Question

Let \( \{x_n\} \) be a real sequence such that \( 7x_{n+1} = x_n^3 + 6 \) for \( n \geq 1 \). Then which of the following statements is/are TRUE?

• A. If \( x_1 = \frac{1}{2} \), then \( \{x_n\} \) converges to 1.
• B. If \( x_1 = \frac{1}{2} \), then \( \{x_n\} \) converges to 2.
• C. If \( x_1 = \frac{3}{2} \), then \( \{x_n\} \) converges to 1.
• D. If \( x_1 = \frac{3}{2} \), then \( \{x_n\} \) converges to -3.

Hint:

To analyze the convergence of a recurrence relation, find its fixed points and check the stability of each fixed point by computing the derivative of the recurrence function.

Answer 1

The Correct Option is A, C

Step 1: Analyzing the recurrence relation.
The recurrence is given by \( 7x_{n+1} = x_n^3 + 6 \), or equivalently: \[ x_{n+1} = \frac{x_n^3 + 6}{7}. \] This is a nonlinear recurrence relation.
Step 2: Finding fixed points.
To find the limit of the sequence, assume that \( \lim_{n \to \infty} x_n = L \).
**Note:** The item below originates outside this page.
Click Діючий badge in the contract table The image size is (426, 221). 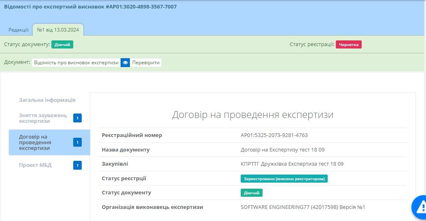252,193
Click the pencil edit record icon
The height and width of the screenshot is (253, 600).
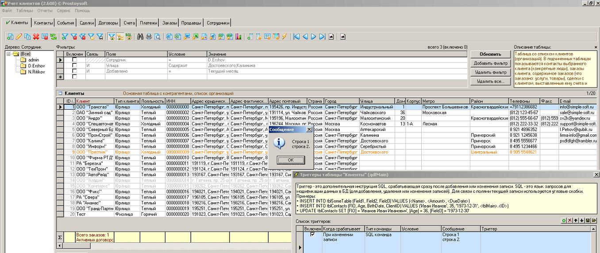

Then, taking the limit on both sides of the recurrence relation, we get: \[ L = \frac{L^3 + 6}{7}. \] Solving \( 7L = L^3 + 6 \), we obtain the cubic equation: \[ L^3 - 7L + 6 = 0. \] Factoring the cubic equation gives: \[ (L - 1)(L^2 + L - 6) = 0. \] The solutions are \( L = 1, -3, 2 \).
Step 3: Analyzing the stability of the fixed points.
- For \( L = 1 \), we compute the derivative of the recurrence function \( f(x) = \frac{x^3 + 6}{7} \). At \( x = 1 \), the derivative is \( f'(1) = \frac{3 \times 1^2}{7} = \frac{3}{7} \), which is less than 1, indicating that \( L = 1 \) is stable. - For \( L = -3 \) and \( L = 2 \), we analyze the stability and find that \( L = 1 \) is the only stable fixed point.
Step 4: Conclusion.
Thus, the correct answers are (A) and (C).